Record set =>
<<<<
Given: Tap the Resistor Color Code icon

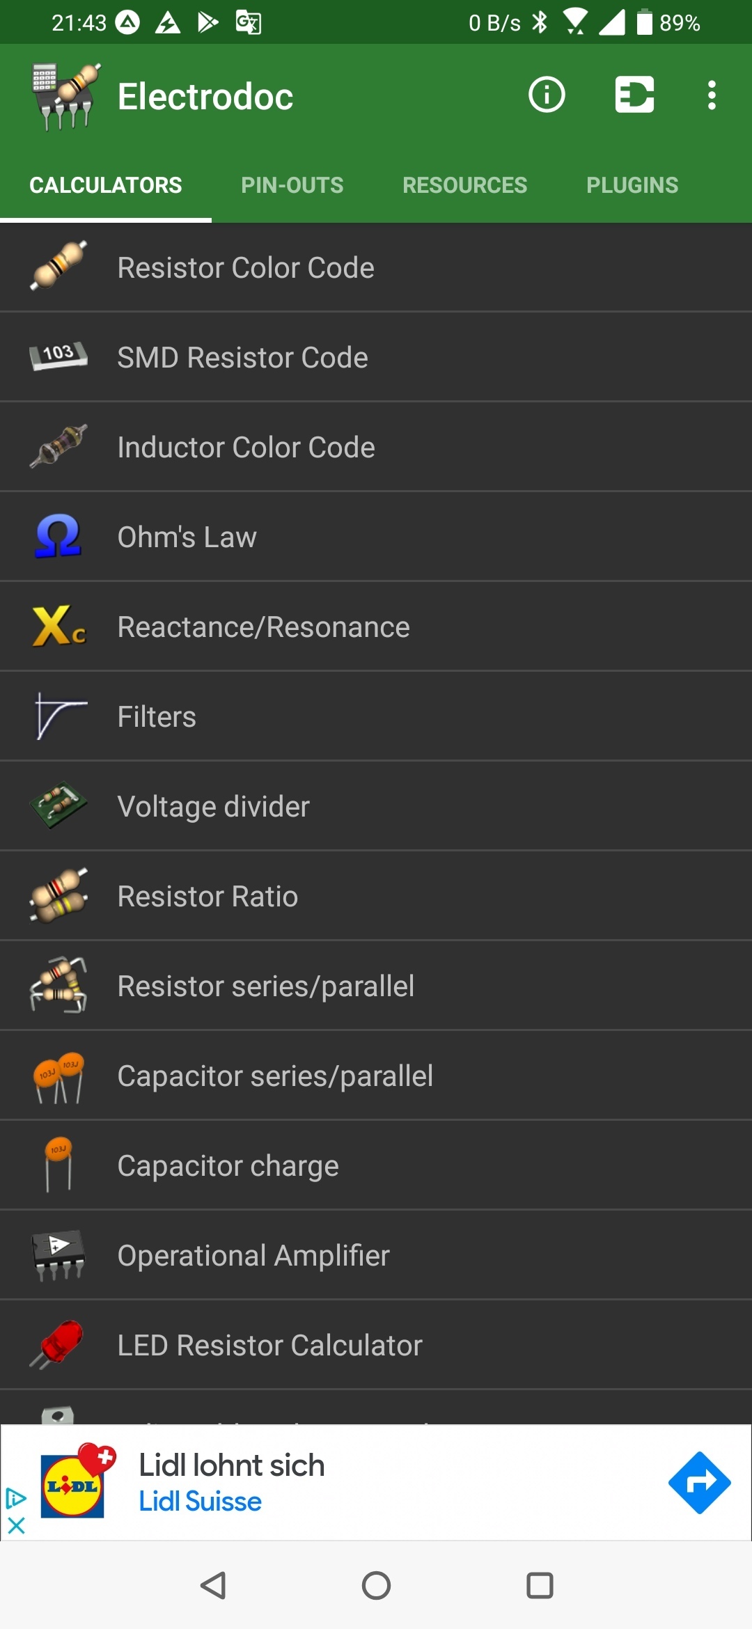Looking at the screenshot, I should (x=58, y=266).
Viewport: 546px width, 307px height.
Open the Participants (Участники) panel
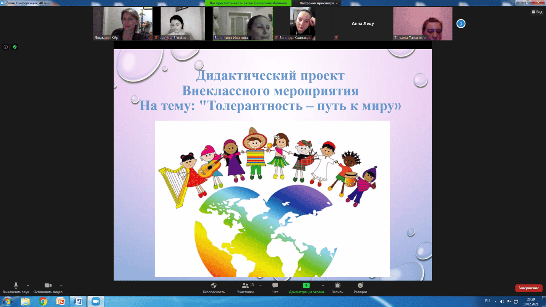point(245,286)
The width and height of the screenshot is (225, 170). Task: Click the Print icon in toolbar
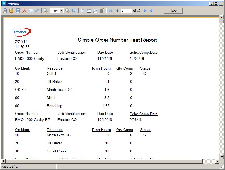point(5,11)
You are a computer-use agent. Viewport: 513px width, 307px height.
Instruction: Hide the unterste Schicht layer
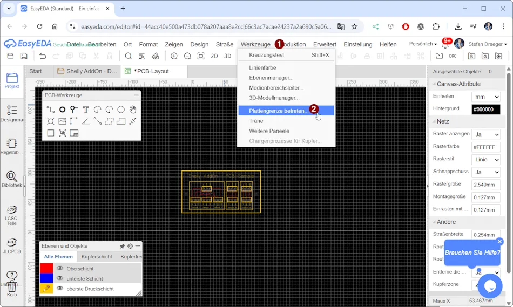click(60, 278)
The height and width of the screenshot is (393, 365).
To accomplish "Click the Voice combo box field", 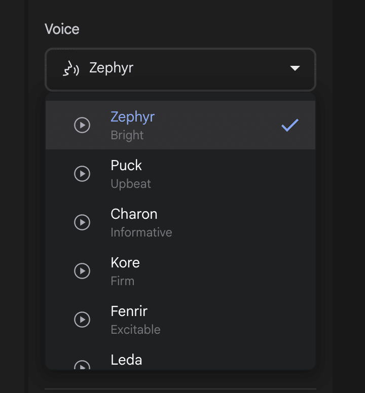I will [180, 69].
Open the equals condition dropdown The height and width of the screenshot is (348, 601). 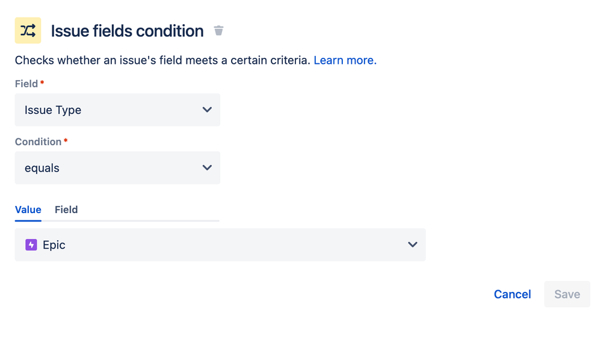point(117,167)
>>>>
<<<<
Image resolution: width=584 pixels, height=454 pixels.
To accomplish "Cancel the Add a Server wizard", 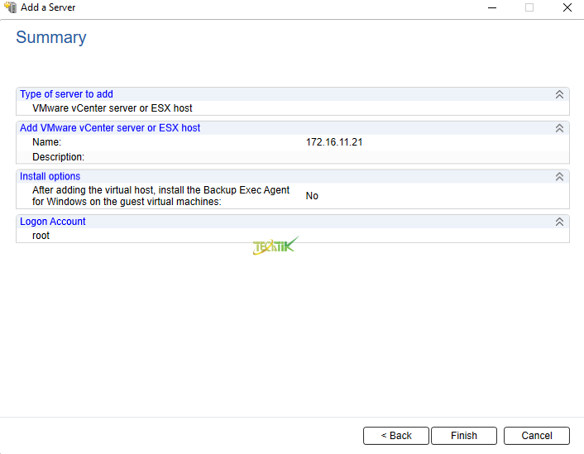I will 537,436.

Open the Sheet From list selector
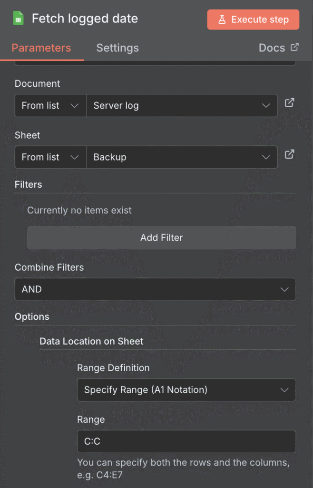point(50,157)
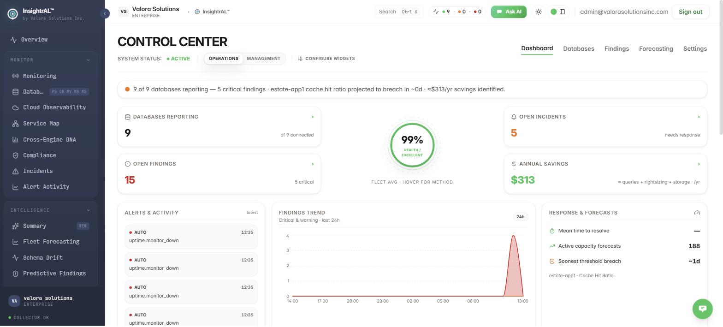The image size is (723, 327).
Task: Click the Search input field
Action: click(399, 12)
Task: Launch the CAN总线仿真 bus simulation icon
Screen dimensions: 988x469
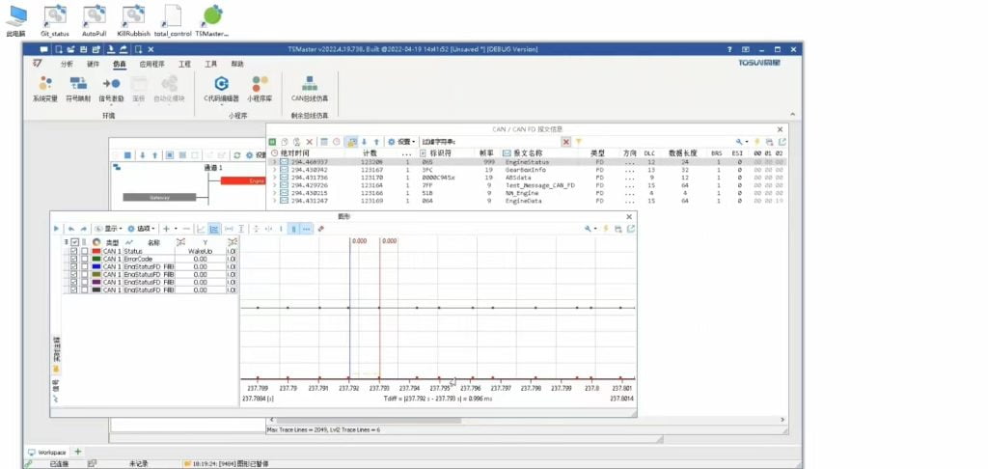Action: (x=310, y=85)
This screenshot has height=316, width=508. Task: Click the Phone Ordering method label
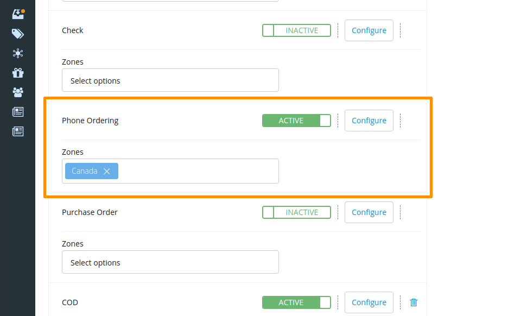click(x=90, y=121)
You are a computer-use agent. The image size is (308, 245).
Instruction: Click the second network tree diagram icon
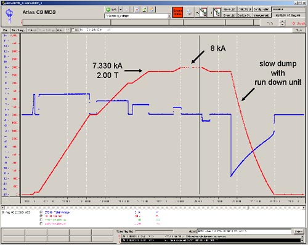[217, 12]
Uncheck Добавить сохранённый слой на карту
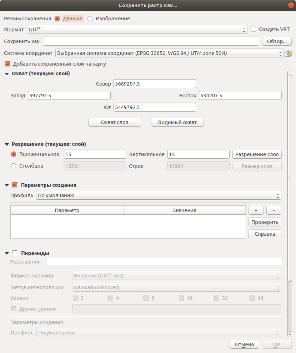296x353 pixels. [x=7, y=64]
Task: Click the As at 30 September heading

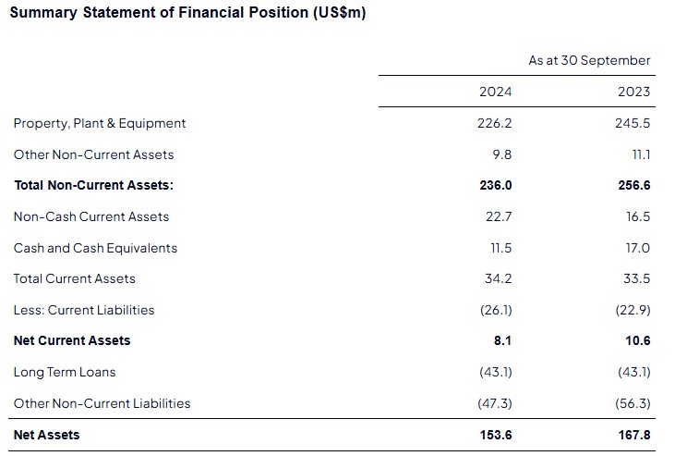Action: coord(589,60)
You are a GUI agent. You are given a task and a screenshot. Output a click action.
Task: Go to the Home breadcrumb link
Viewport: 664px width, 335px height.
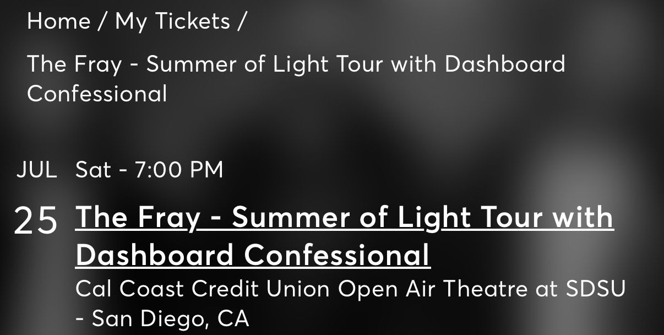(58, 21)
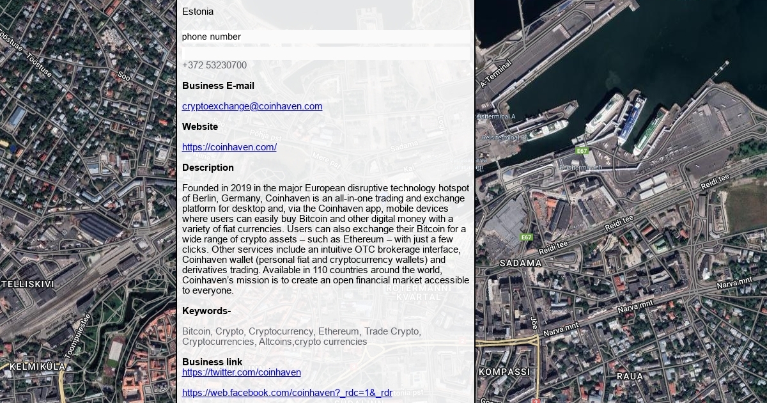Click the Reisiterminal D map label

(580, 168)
>>>>
Problem description => With "agent" as the word to match, copy each line of the records that has it.

Written answer =>
You are a computer-use agent. Viewport: 513px width, 307px height.
You are a computer-use agent. The image size is (308, 245).
You are a GUI agent. You are given a task and a screenshot. Output a click action.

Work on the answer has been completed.